• [What you should do]
Your answer is the lines below, exactly, from the one that contains "Task: Select product code 389-04472" through the one that contains "This screenshot has height=618, width=1062.", both included.

• [Exercise inputs]
::::

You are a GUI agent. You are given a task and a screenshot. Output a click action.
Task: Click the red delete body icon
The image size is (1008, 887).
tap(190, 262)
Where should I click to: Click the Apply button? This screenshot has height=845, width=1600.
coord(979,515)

::::

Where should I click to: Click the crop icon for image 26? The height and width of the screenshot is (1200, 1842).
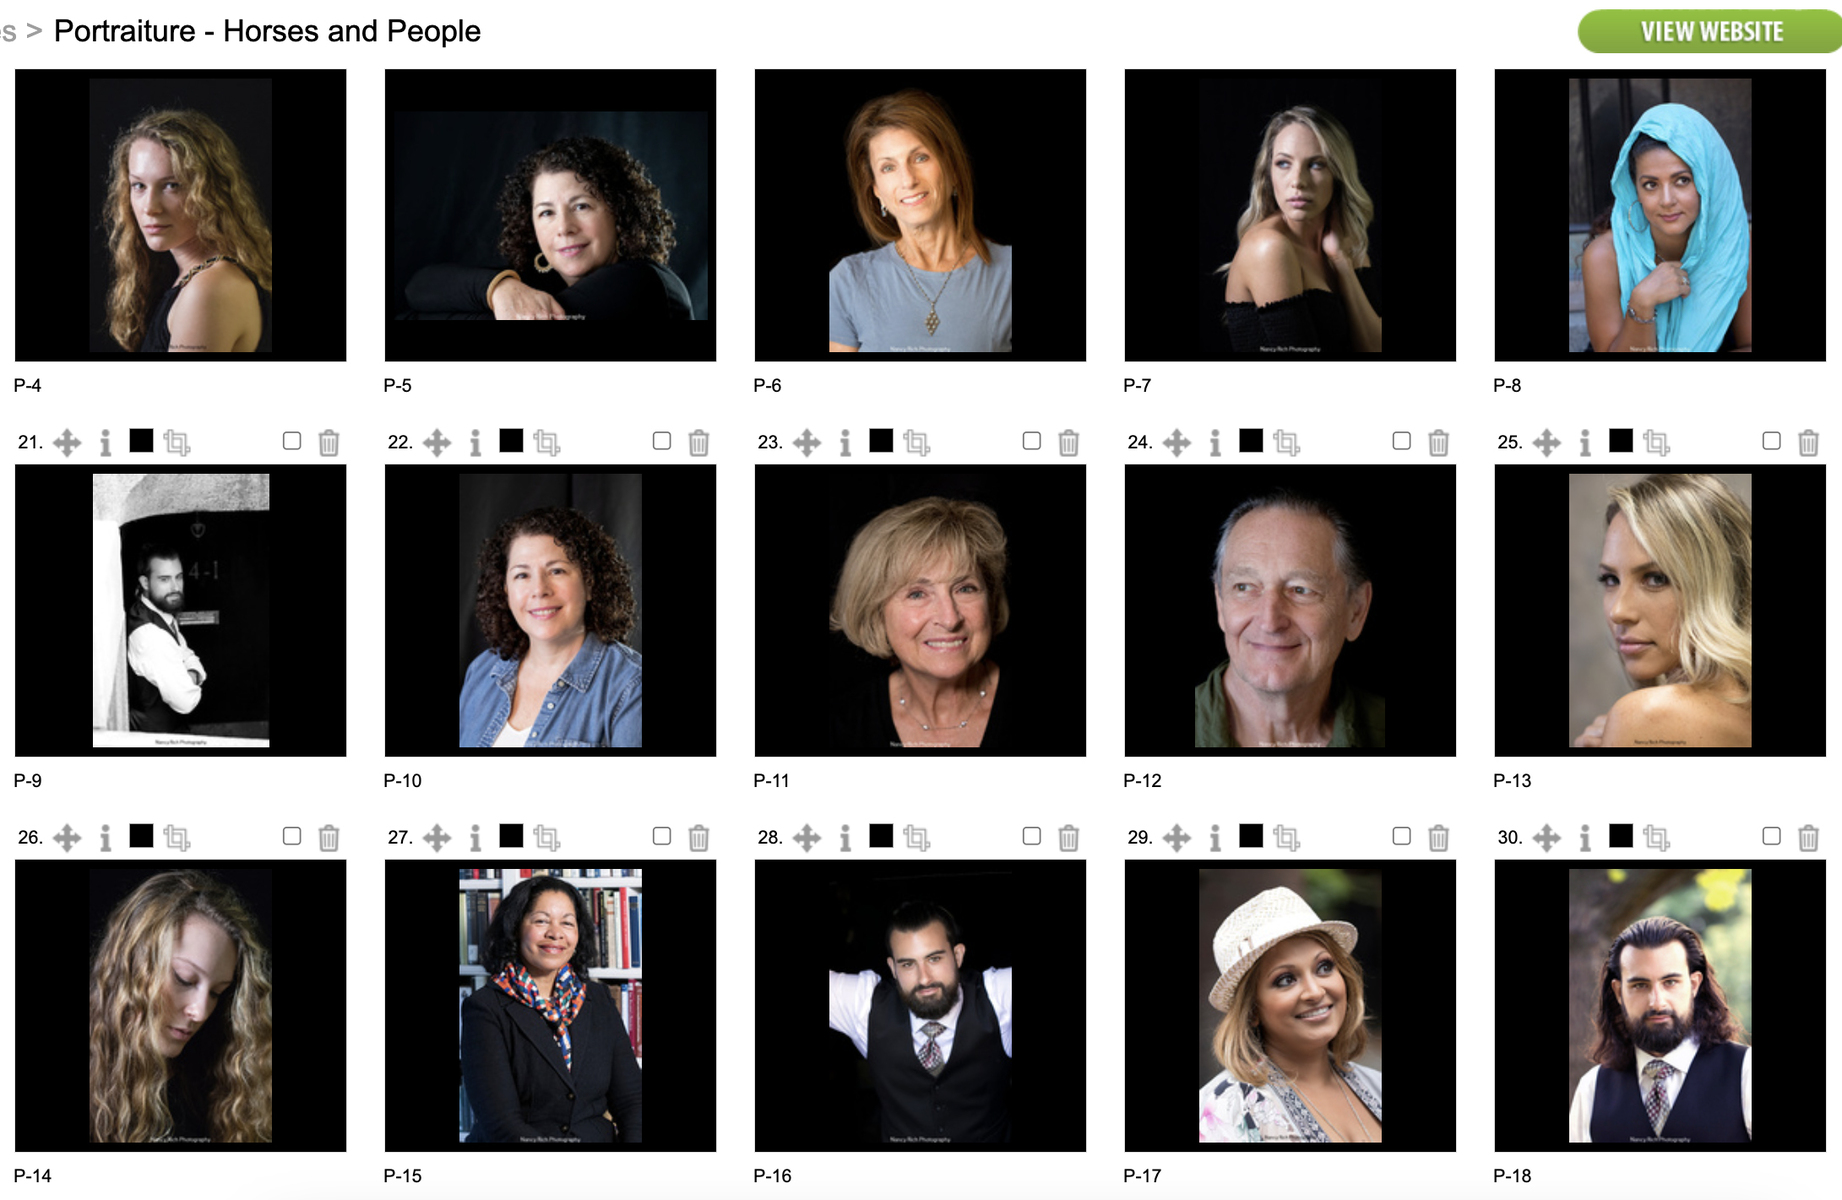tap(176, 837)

::::

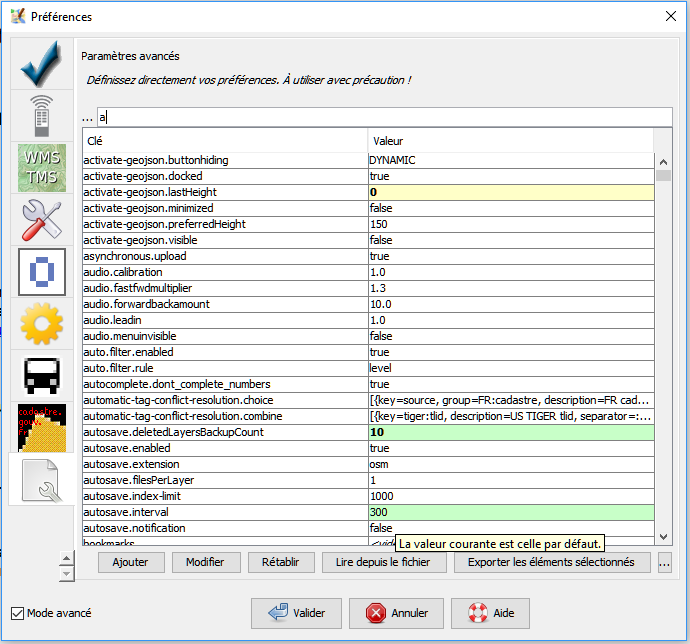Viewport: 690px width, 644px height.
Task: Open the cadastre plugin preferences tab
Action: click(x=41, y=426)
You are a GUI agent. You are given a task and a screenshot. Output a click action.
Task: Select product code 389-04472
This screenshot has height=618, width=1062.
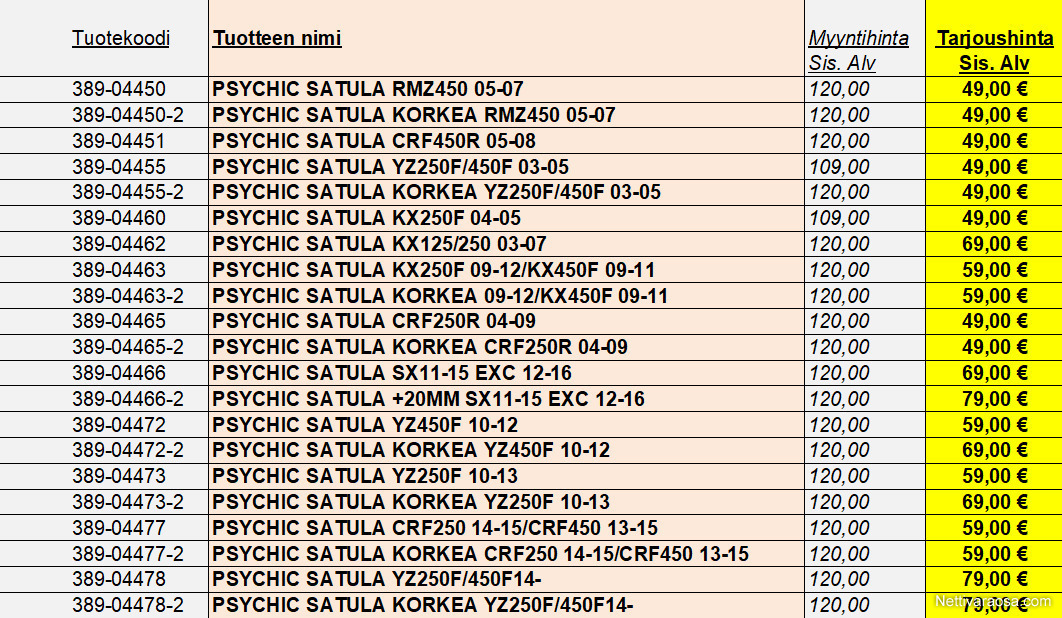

::::

• [Response below]
Task: Select product code 389-04472
This screenshot has height=618, width=1062.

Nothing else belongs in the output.